Partiamo da quella non del tutto inaspettata nei 100 farfalla maschili, dove non riesce a Michael Phelps l’impresa di vincere anche in questa gara la quarta olimpiade consecutiva, cosi come riuscitogli ieri nei 200 misti. Proprio dopo la gara di ieri Phelps aveva lamentato una stanchezza enorme, che anche oggi ha presentato il conto: imbattuto in questa gara da 11 anni, ossia dal mondiale 2005 quando venne battuto da Ian Crocker, il kid di baltimora si è dovuto inchinare al nuotatore di singapore Joseph Schooling,che vola in acqua stabilendo il record del mondo in tessuto con 50.39, battendo il vecchio record di 50.40 con cui Ian Crocker infilò Phelps proprio nella sua ultima sconfitta. Una gara perfetta quella dell’asiatico, che annichilisce tutti con un passaggio a 23.6 nel primo 50 per allungare ulteriormente nella seconda parte di gara. Tutti e tre gli altri favoriti della vigilia, curiosamente, si dividono il secondo gradino del podio: Phelps, Le Clos e Cseh tutti con lo stesso tempo 51.14

Altra impresa colossale quella del trentacinquenne Anthony Ervin,che torna all’oro olimpico nei 50 stile sedici anni dopo quello vinto a Sydney nel 2000, con il tempo di 21.40. Battuto il favoritissimo Florent Manadou a cui non riesce la gara perfetta e che viene bruciato al tocco dall’americano per un solo centesimo. Ervin si era ritirato a soli 22 anni prima di tornare a garegiare nel 2011: ora il record di vincitore di oro olimpico nel nuoto più anziano di sempre. Terzo l’altro Americano Adrian, delusione per il brasiliano Fratus.
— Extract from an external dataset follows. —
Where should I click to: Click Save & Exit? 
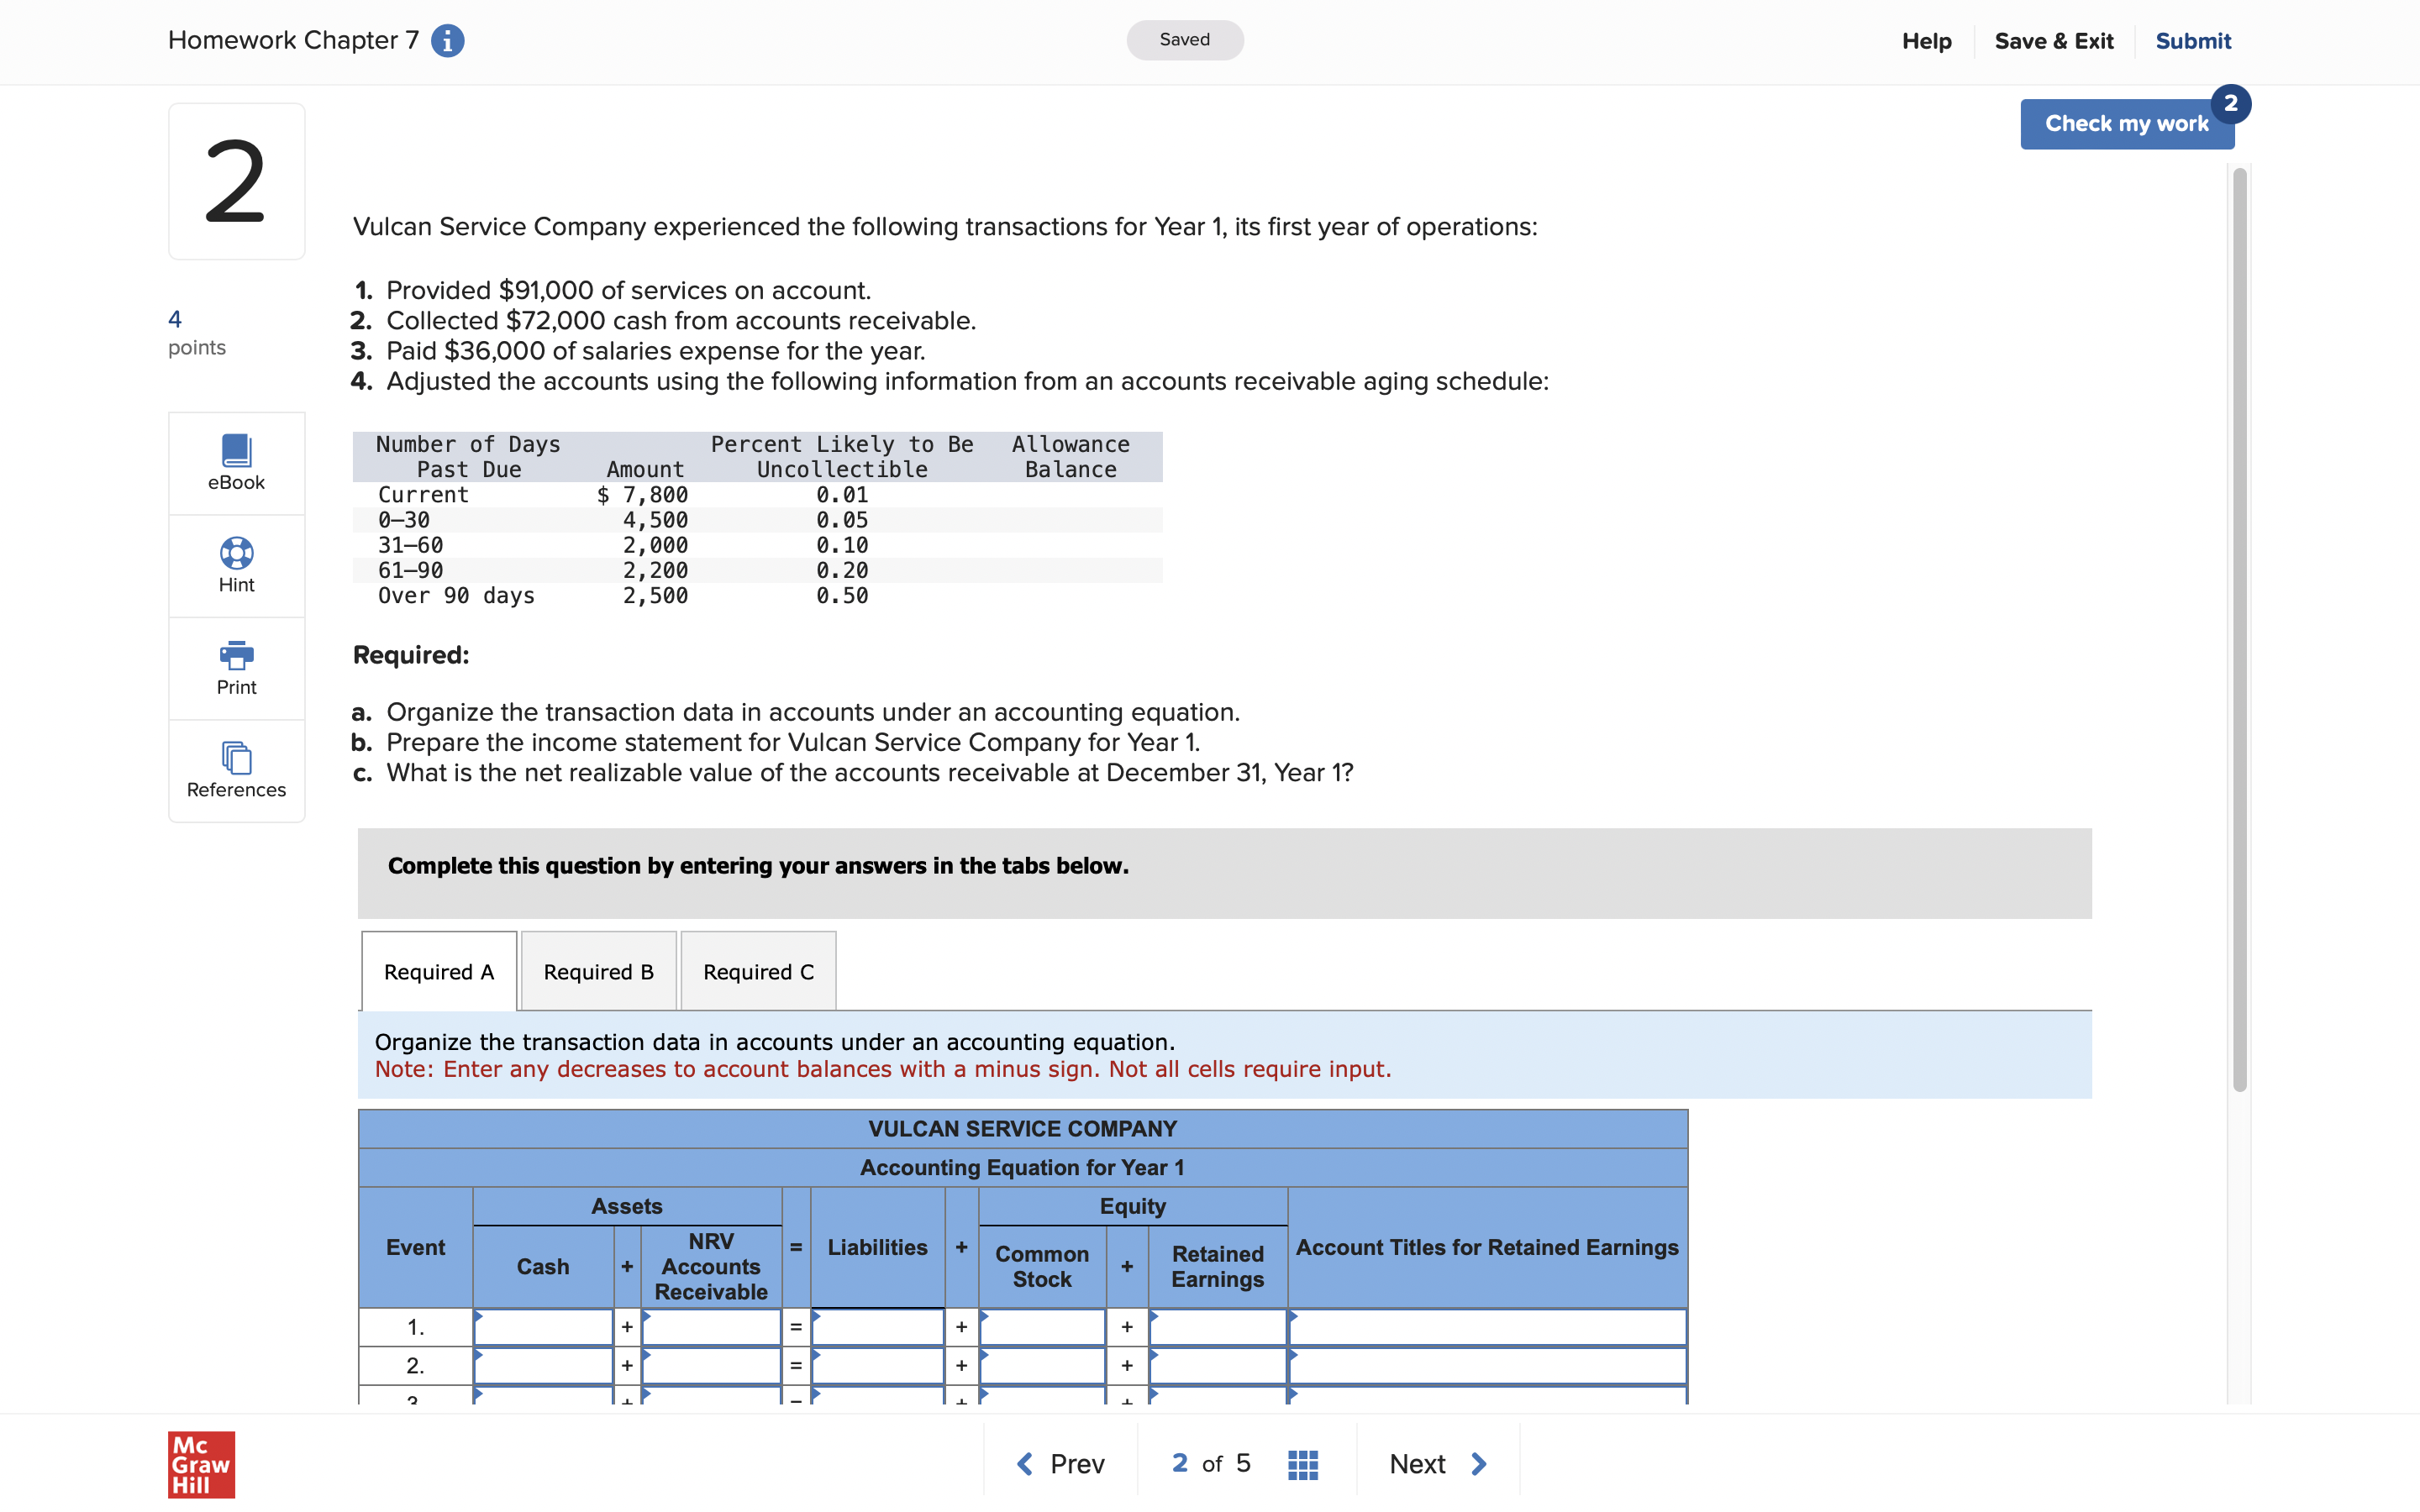[x=2054, y=40]
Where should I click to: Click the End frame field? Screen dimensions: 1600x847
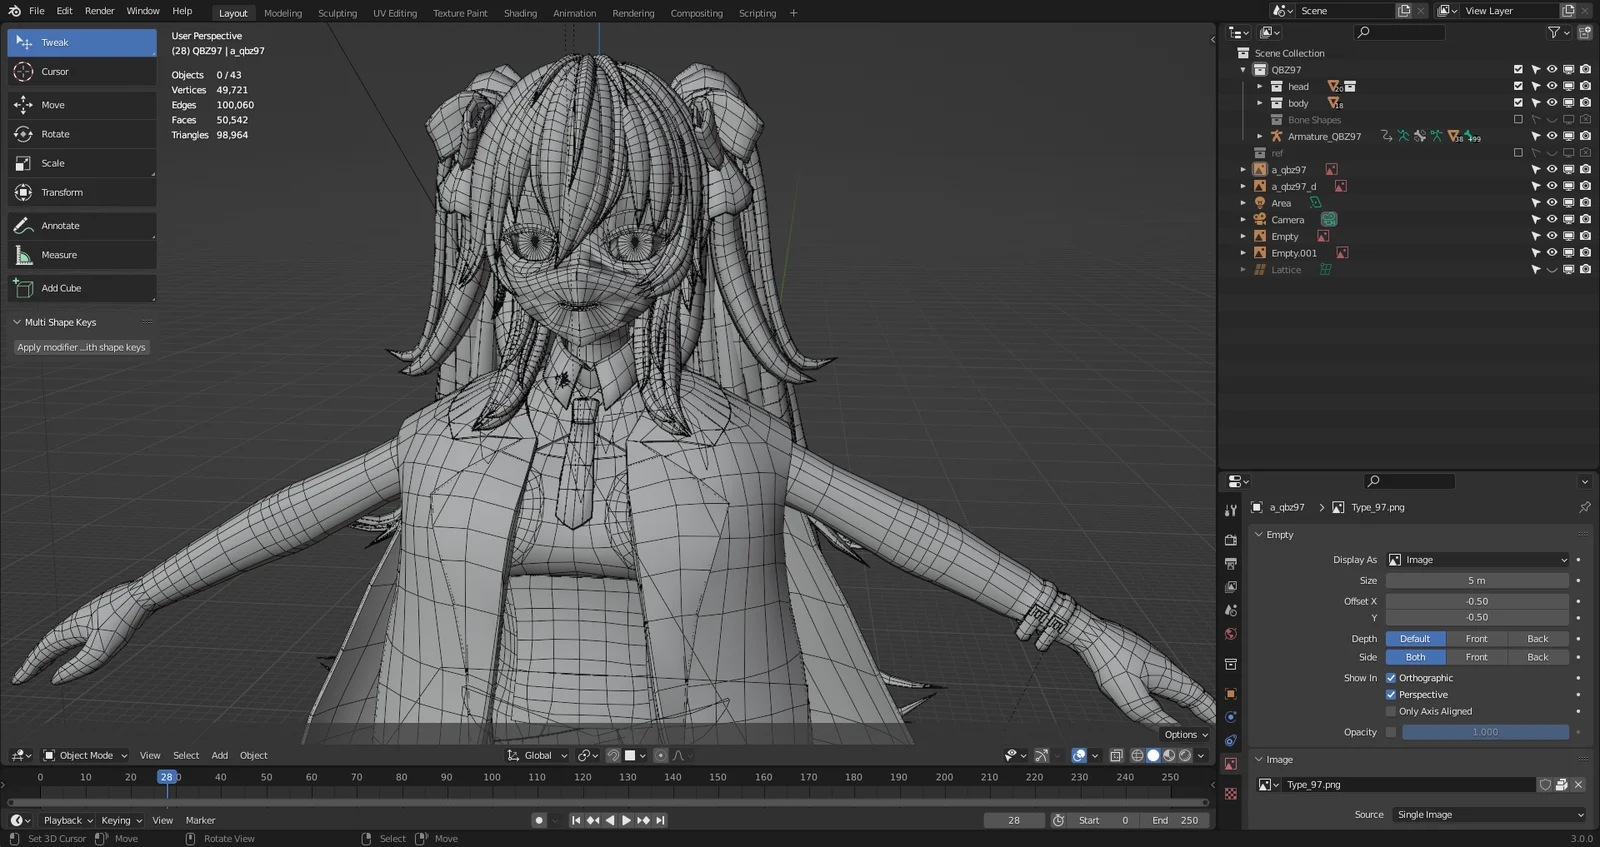[1175, 820]
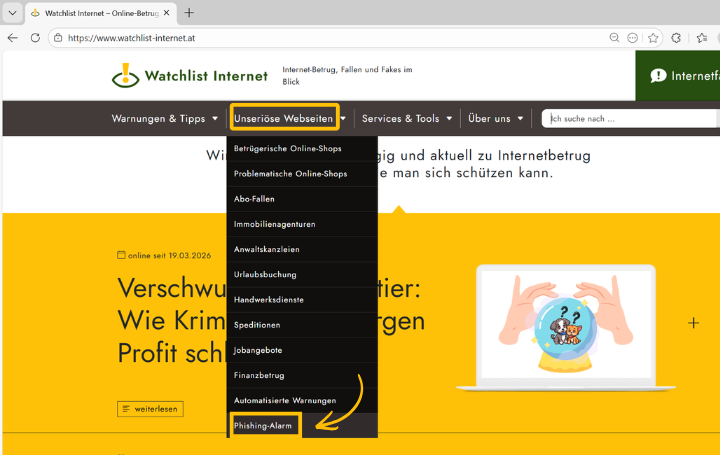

Terza sorpresa nei 200 dorso donne, dove Maya Di Rado porta a casa il suo primo oro olimpico individuale, bruciando col tocco alla piastra Katinka Hosszu, a cui non riesce la vittoria del 4° oro . Gara dominata dall’ungherese, che si presenta con un corpo di vantaggio all’ultima virata, ma nel finale si accartoccia vistosamente, finisce quasi in piedi e viene infilata al tocco dall’americana. Pensare che la DiRado , nonostante i soli 23 anni e una carriera agonistica relativamente giovane, era alla ultima gara della carriera: si dedicherà anima e corpo al lavoro, farà l’analista per la McKinsey. Terza la canadese Caldwell, altra medaglia per la squadra femminile canadese, sicuramente la sorpresa di questi giochi e modello probabilmente da imitare per gli italiani.

Non è una sorpresa invece Katy ledecky, che strapazza il suo primato mondiale degli 800 stile vincendo in 8:04.79, battendo Jazmin Carlin (8:16.37) e Boglarka Kapas (8:16.37), finalmente una medaglia per l’elegante ungherese

Infine semifinali per i 50 stile donne, con la danese Blume davanti a tutte con 24.28,con le big tutte dentro e nascoste, tranne la Sjostrom, ormai spremuta che non riesce a qualificarsi.